Defunct American manufacturer of light aircraft based in Wichita, KS
Travel Air Manufacturing Company
Industry
Aerospace
Founded
1925 (1925)
Founders
Clyde Cessna
Walter Beech
Lloyd Stearman
Fate
Merged with Curtiss-Wright Corporation
Successor
Curtiss-Wright Corporation
Key people
Herbert Rawdon
Products
Aircraft
The Travel Air Manufacturing Company was an aircraft manufacturer established in Wichita, Kansas, United States in January 1925 by Clyde Cessna, Walter Beech, and Lloyd Stearman.
An early leader in single-engine, light-aircraft manufacturing, from 1925 to 1931, Travel Air was the largest-volume aircraft manufacturer in the United States in 1928 -- the principal contributor to Wichita becoming named the "Air Capital City" by the Aeronautical Chamber of Commerce.[1][2]
Travel Air produced the trend-setting Travel Air Mystery Ship racer, which forced radical changes in U.S. military aircraft.

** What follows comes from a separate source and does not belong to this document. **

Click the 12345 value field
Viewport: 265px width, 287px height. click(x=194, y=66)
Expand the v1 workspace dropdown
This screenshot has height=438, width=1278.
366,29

Travel Air also developed early small airliners, including Delta Airlines' first, and the first civilian plane to reach Hawaii by air.[1][3]
With Walter Beech as its last President, the company was acquired by Curtiss-Wright Corporation, and moved to St. Louis, Missouri, before production ceased in the Great Depression. However, Beech returned to Wichita in 1932, acquired the abandoned Travel Air factory, and resumed production under his own name, with the Beech Aircraft Corporation — producing what would have been the 17th Travel Air model, but as the Beech Model 17 "Staggerwing."[1]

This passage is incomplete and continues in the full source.